Le départ fut fixé au printemps. Dans l’intervalle, Jurgis loua ses bras à un patron et, en compagnie d’un groupe d’ouvriers, rejoignit Smolensk à pied, à près de quatre cents miles de là, pour participer à la construction d’une voie ferrée. Sur le chantier, les conditions de travail se révélèrent effroyables. Il connut la saleté, la mauvaise nourriture, la cruauté, le surmenage. Mais il tint bon et ressortit de cette épreuve en pleine forme, muni d’une somme de quatre-vingts roubles cousue dans la doublure de son habit. Pas une fois il ne se laissa entraîner à boire ou à se battre : Ona occupait toutes ses pensées. Jurgis était un homme réservé et sérieux, qui ne discutait jamais les ordres. Il ne perdait que rarement son calme. Si cela lui arrivait, il faisait en sorte que son agresseur perde l’envie d’y revenir. Quand on lui donna sa paye, il s’appliqua à fuir les tavernes et les tripots à la solde de la compagnie et faillit, pour cette raison, se faire assassiner. Mais il en réchappa et s’en retourna chez lui, à pied, gagnant sa vie comme il pouvait et ne dormant jamais que d’un œil.

Finalement, le départ pour l’Amérique eut lieu à l’été. Au dernier moment, Marija Berczynskas, une cousine d’Ona, se joignit à eux. Orpheline, Marija avait travaillé depuis sa petite enfance pour un riche fermier de Vilnius, qui la battait régulièrement. À vingt ans, elle avait eu pour la première fois l’idée d’essayer sa force et, dans un accès de révolte, avait failli tuer son maître. Elle s’était alors enfuie.
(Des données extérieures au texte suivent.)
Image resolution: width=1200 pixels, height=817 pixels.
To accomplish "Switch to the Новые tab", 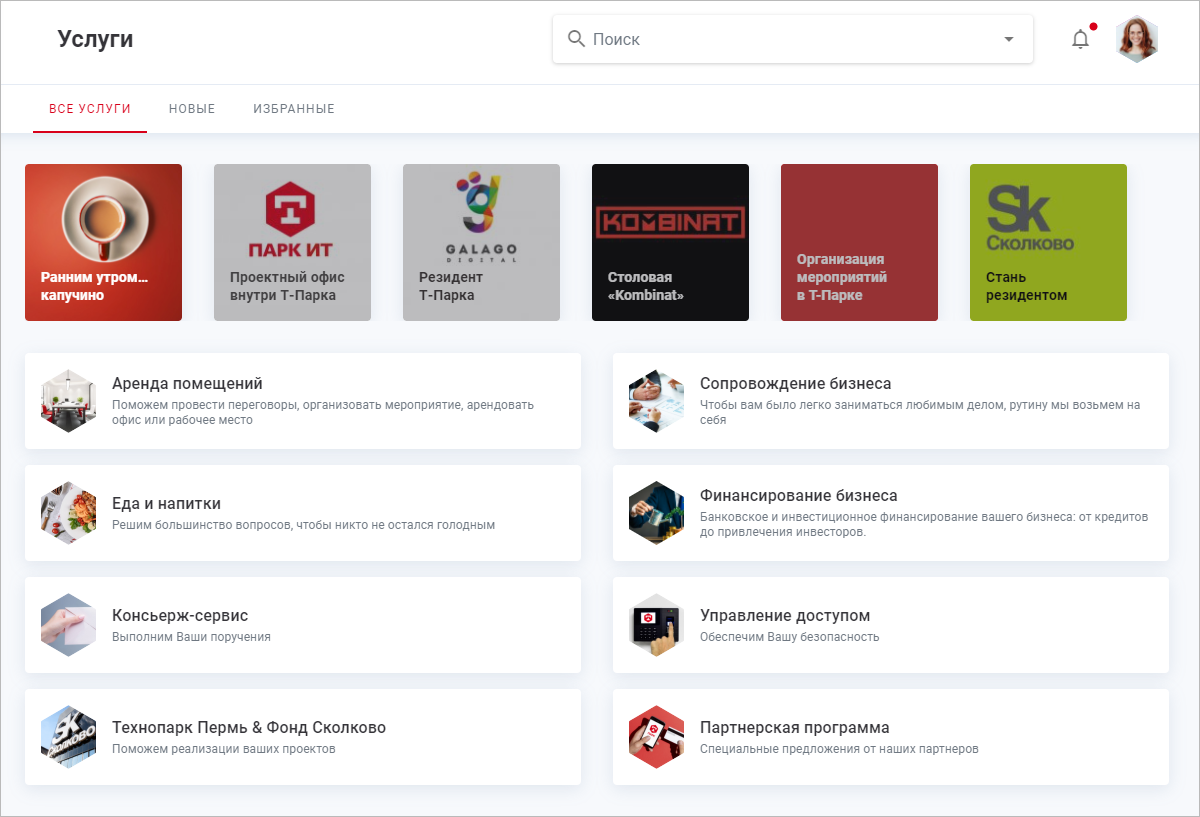I will tap(192, 109).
Ils furent douze à partir : cinq adultes et six enfants, ainsi qu’Ona, qui n’était ni l’un ni l’autre. La traversée fut rude. Un des employés, qui leur avait proposé son aide, n’était en réalité qu’une canaille. Il les attira dans un piège, avec la complicité de quelques officiers de bord. Ils ne se tirèrent de ce mauvais pas qu’en abandonnant une grande partie de leur précieuse fortune. Il leur advint la même mésaventure à New York car, bien sûr, ils ignoraient tout des coutumes de ce nouveau pays et n’avaient personne pour leur servir de guide. Ce fut un jeu d’enfant pour un homme en uniforme bleu de les prendre en charge et de les conduire dans un hôtel, d’où on ne les laissa sortir qu’après paiement d’une somme exorbitante. La loi oblige les hôtels à afficher leurs conditions sur leur porte, mais elle ne spécifie pas qu’ils doivent le faire en lituanien.

 

Comme les abattoirs de Chicago avaient porté chance à l’ami de Jonas, c’est dans cette ville que les nouveaux venus décidèrent de se rendre. Ils ne connaissaient que ce seul mot, « Chicago », ce qui était amplement suffisant, du moins tant qu’ils n’étaient pas parvenus à destination. À l’arrivée, on les jeta hors du train sans ménagement, et ils se retrouvèrent aussi désemparés que jamais. Ils restèrent ébahis devant la perspective qu’offraient Dearborn Street et les gigantesques immeubles noirs qui hérissaient l’horizon. Ils ne comprenaient pas qu’ils étaient arrivés. Les passants à qui ils demandaient « Chicago », au lieu de leur indiquer la direction, ne leur répondaient que par un air étonné ou un éclat de rire, quand ils ne passaient pas tout bonnement leur chemin. Leur détresse faisait peine à voir. Dès qu’ils apercevaient un uniforme, leur sang se figeait et ils se hâtaient de changer de trottoir. Pendant toute la première journée, ils déambulèrent ainsi au hasard, perdus au milieu du tumulte et de la trépidation de la ville. À la nuit tombée, un policier les découvrit tapis dans l’encoignure d’une porte, et les conduisit au poste. Au matin, on eut recours à un interprète et, après leur avoir appris un nouveau mot (« abattoirs »), on les mit dans un tramway. Comment décrire la joie qu’ils éprouvèrent, quand ils se rendirent compte qu’ils allaient se sortir de cette aventure sans entamer davantage ce qu’il leur restait d’économies ?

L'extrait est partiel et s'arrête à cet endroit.